--- START Raw records ---
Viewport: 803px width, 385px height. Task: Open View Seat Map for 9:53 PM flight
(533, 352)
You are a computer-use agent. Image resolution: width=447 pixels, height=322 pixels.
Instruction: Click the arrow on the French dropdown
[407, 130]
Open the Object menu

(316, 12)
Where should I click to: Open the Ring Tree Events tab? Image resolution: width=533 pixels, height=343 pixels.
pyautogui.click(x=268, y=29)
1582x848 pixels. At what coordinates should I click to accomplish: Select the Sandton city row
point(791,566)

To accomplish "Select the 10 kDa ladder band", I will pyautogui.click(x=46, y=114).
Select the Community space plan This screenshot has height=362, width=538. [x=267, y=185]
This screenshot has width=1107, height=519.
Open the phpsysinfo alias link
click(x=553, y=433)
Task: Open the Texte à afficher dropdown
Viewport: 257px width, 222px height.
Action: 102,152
--- END Raw records ---
--- START Raw records ---
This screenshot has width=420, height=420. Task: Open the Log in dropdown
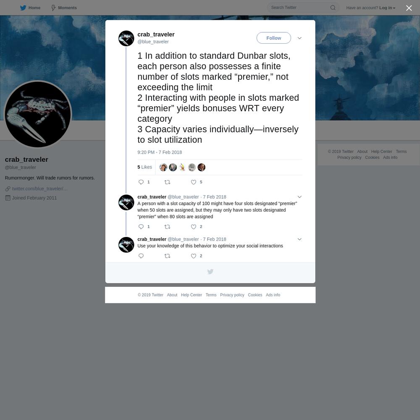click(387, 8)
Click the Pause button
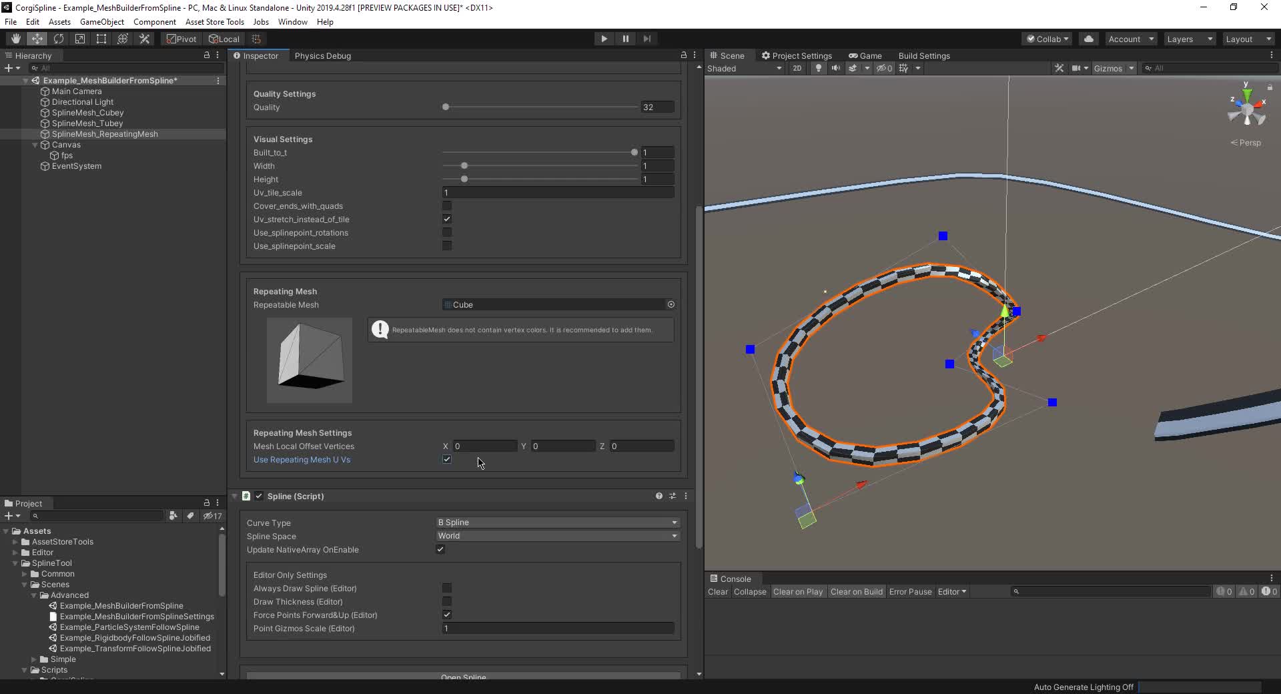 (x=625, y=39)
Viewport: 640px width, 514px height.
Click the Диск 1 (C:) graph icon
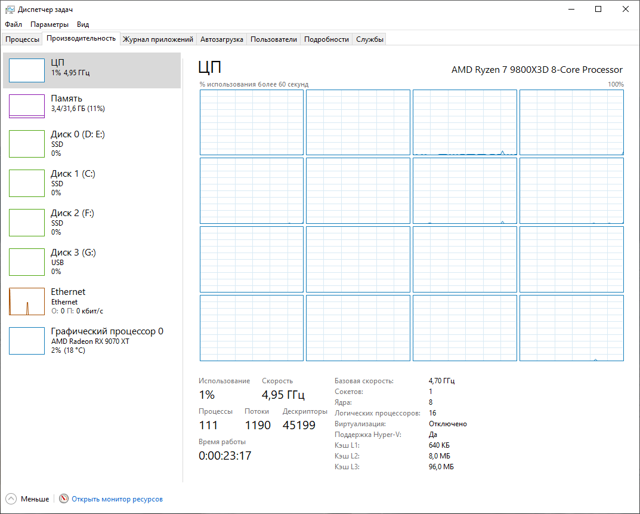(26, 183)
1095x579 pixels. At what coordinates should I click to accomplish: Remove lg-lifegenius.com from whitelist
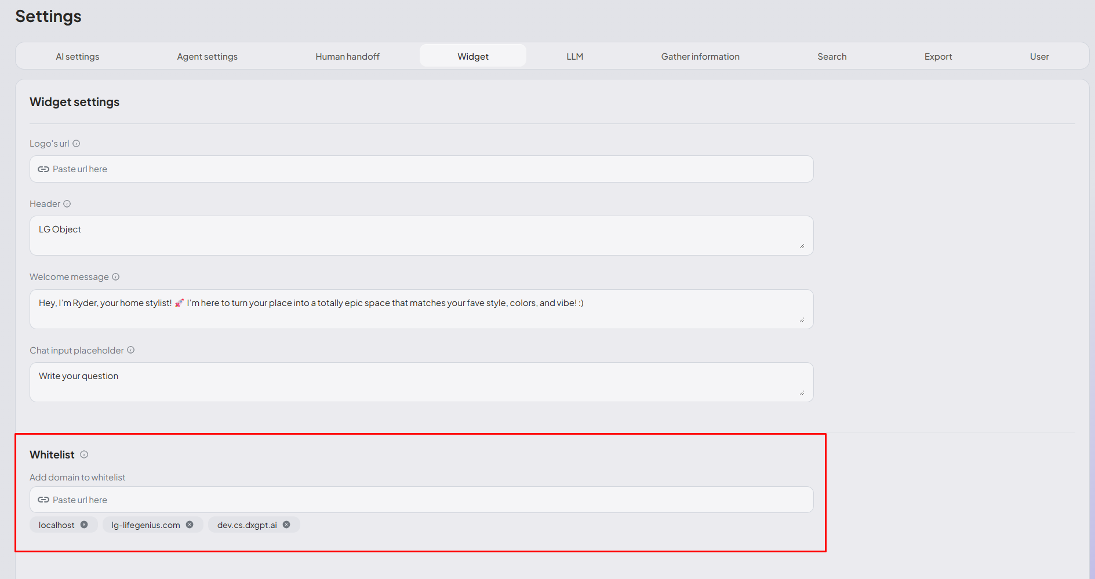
--- END Raw records ---
--- START Raw records ---
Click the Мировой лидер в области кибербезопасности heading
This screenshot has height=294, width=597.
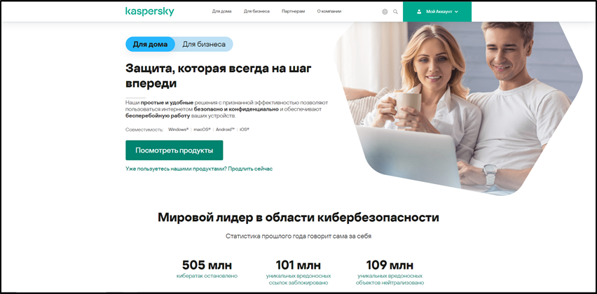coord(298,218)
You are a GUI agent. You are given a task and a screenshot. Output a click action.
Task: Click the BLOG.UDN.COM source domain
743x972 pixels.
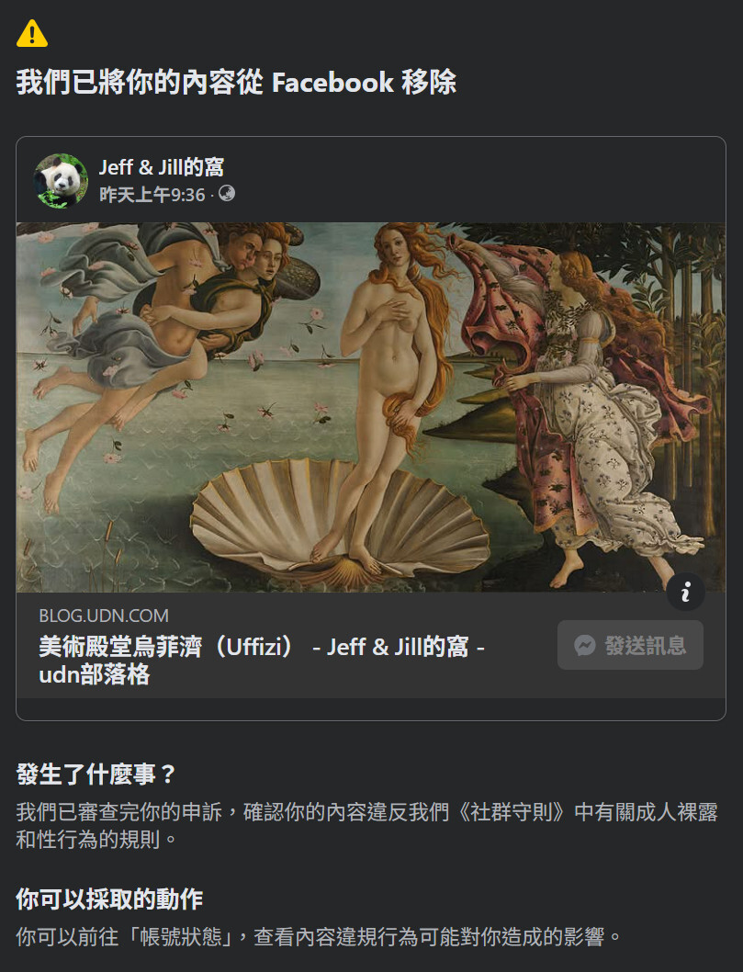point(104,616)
--- END Raw records ---
Output the part of the records that opens with the line containing "will pyautogui.click(x=46, y=114)." and closes with the line containing "Action: 102,152", both included, repeating those lines exactly.

→ Task response
To accomplish "Select the 10 kDa ladder band", I will pyautogui.click(x=46, y=114).
Select the Community space plan This screenshot has height=362, width=538. [x=267, y=185]
This screenshot has width=1107, height=519.
Open the phpsysinfo alias link
click(x=553, y=433)
Task: Open the Texte à afficher dropdown
Viewport: 257px width, 222px height.
Action: 102,152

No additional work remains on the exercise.